Lotus Resources Limited (ASX: LOT), an Africa-focused uranium producer with significant scale and Mineral Resources, has announced a non-underwritten placement to raise approximately A$76 million before costs. The funds will provide additional working capital to support the ramp-up to steady-state production at the Kayelekera Uranium Mine. The offer price is A$2.15 per share, representing a 25.3% discount to the last closing price on Wednesday, 4 February 2026.

In addition to the placement, Lotus Resources will conduct a non-underwritten share purchase plan (SPP) to raise up to A$5 million. This SPP will allow eligible existing shareholders to apply for up to A$30,000 worth of new fully paid ordinary shares at the offer price. The company aims to simplify its balance sheet with pro-forma unaudited cash of A$145 million, supporting the execution and completion of the acid plant and grid connection projects to optimise operating costs.

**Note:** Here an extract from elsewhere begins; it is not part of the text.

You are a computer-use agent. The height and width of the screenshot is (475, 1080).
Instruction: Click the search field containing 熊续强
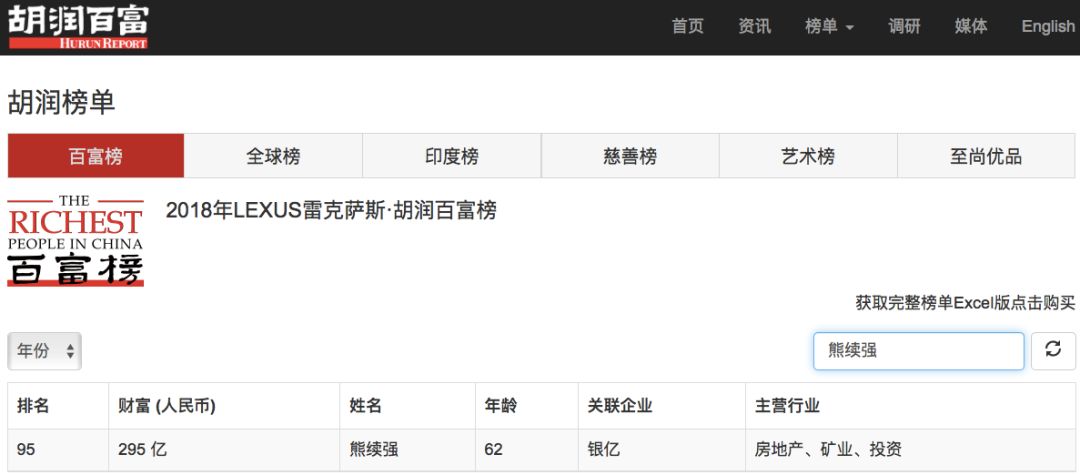point(919,350)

The company is targeting monthly nameplate production of approximately 200,000 pounds per month in Q2 CY2026. Advanced product qualification assessment is ongoing, with initial samples meeting required product specifications. The first shipment of product is expected to occur in Q2 CY2026, subject to product qualification, final product preparation, testing, and permitting, with first cash receipts targeted in Q3 CY2026.

CEO Greg Bittar stated the proceeds would provide Lotus with enhanced liquidity during ramp-up to reach steady-state production. Macquarie Capital and Canaccord Genuity are acting as joint lead managers to the placement. Eligible shareholders should review the SPP terms and conditions fully before deciding whether to participate in the SPP.